TEXTE À LIRE:
________
A- Un point de vue sur la relation amoureuse

Il serait trop long de définir ici la vision de la relation amoureuse sur laquelle s’appuie cet article. Je m’appuierai donc sur une série d’articles de Jean Garneau se rapportant à l’amour. Ces textes sur l’amour et la vitalité de la relation de couple sont disponibles dans la section infopsy du site www.redpsy.com et devraient être lus avant celui-ci. Les plus directement pertinents à cet article sont «L’amour contact» et «Évaluer la vitalité de ma relation de couple».

Voici un résumé très succinct des principaux éléments que j’en retiens pour cet article. J’invite toute personne à lire les articles suggérés si ces conclusions sommaires ne lui semblent pas suffisamment claires ou lui apparaissent mal fondées.

Deux individus à part entière

La relation de couple à laquelle je réfère dans cet article est celle où les partenaires choisissent d’être des individus à part entière. La relation leur sert à répondre à certains besoins psychiques, mais chacun continue de porter toute la responsabilité de ces besoins. Ceci ne signifie pas qu’ils veulent répondre eux-mêmes à ces besoins indépendamment de la relation; chacun porte ses besoins en ce sens qu’il prend lui-même l’initiative nécessaire pour obtenir satisfaction. Cette responsabilité implique nécessairement qu’on assume un risque: celui de ne pas toujours recevoir la réponse souhaitée.

Une relation mouvante par définition

Comme tout ce qui est vivant, la relation entre deux personnes est en mouvement continuel. Non seulement elle se transforme avec le temps, mais d’un moment à l’autre le vécu de chacun et le rapport entre les deux personnes se modifie sans cesse. La relation s’apparente donc au vécu émotionnel de chaque personne qui, lui aussi, est en mouvement continuel. Nous voyons donc, dans la relation, deux individus dont l’expérience émotionnelle et les besoins affectifs sont en mouvement constant et, par conséquent, une relation qui est en changement continuel. ( Cette notion du mouvement de l’expérience est décrite de façon plus détaillée dans «L’Auto-développement: psychothérapie dans la vie quotidienne» .)

La relation se transforme toujours continuellement, mais c’est seulement à certaines conditions que ce changement se fait dans le sens d’un épanouissement. Une des conditions les plus importantes de cette croissance c’est que chaque partenaire consente à l’existence de ses besoins psychiques et affectifs ainsi qu’à la nécessité d’agir pour les satisfaire (comme nous le faisons pour nos besoins d’ordre physique). Sans ce consentement fondamental, on assiste à une répétition du vécu qui se traduit la plupart du temps par la reprise fréquente des mêmes scénarios relationnels et des mêmes comportements stériles. (À ce sujet, les articles concernant le transfert sont particulièrement éclairants. Voir: «Le transfert dans les relations» et ceux qui y font suite.)
________
DONNÉES SOURCES:
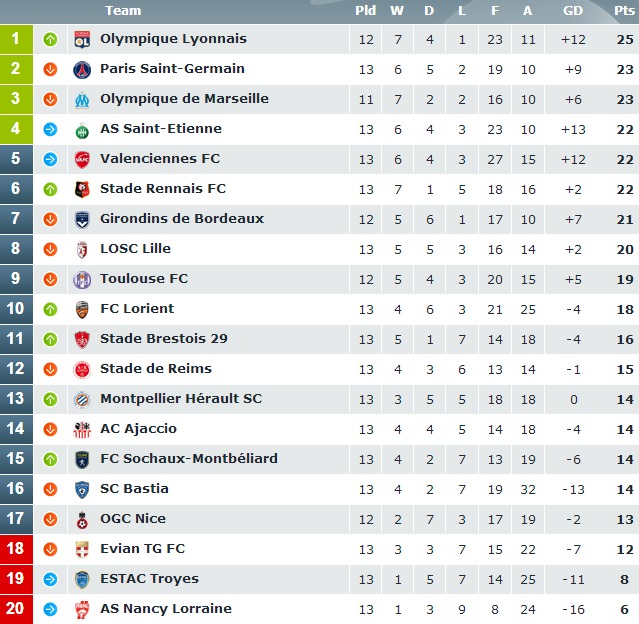The height and width of the screenshot is (624, 639).
Task: Click the Stade Rennais FC crest
Action: click(x=81, y=190)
________
CONSIGNES:
A. Dans le texte sur la relation amoureuse, quel risque prend-on quand chaque partenaire porte lui-même la responsabilité de ses besoins ?
B. Poursuivez le texte sur la relation amoureuse après sa dernière phrase.

CORRIGÉ:
A. Celui de ne pas toujours recevoir la réponse souhaitée.

B.
La permanence est un constat

Dans cette relation caractérisée par le mouvement continuel, la permanence du lien est une réalité qu’on ne peut que constater après un certain temps; elle ne peut jamais être décidée à l’avance ou devenir une promesse.

Cette promesse chère aux amants enflammés de faire durer leur amour n’est en réalité que l’expression d’un bonheur actuel qu’ils espèrent faire durer. En plus intense, elle ressemble à celle qu’on fait à des amis de se revoir très bientôt lorsque la soirée a été délicieuse. Rien ne garantit qu’on le fera; la promesse exprime avant tout notre désir de perpétuer le plaisir actuel. Combien d’amitiés de vacances restent sans suite malgré des promesses du genre!

Il faut donc se rappeler de cette réalité fondamentale: l’amour n’est pas un contrat mais une expérience vivante! Le mariage, par contre, en est généralement un: il fournit l’encadrement qui tend à assurer la sécurité qu’on considère comme la «gardienne» d’un amour durable. C’est sur un tel fondement que deux individus peuvent perpétuer une relation sans qu’elle soit «nourrissante». Il existe des milliards de relations dans lesquelles les individus régressent, s’éteignent ou se dessèchent plutôt que de se construire.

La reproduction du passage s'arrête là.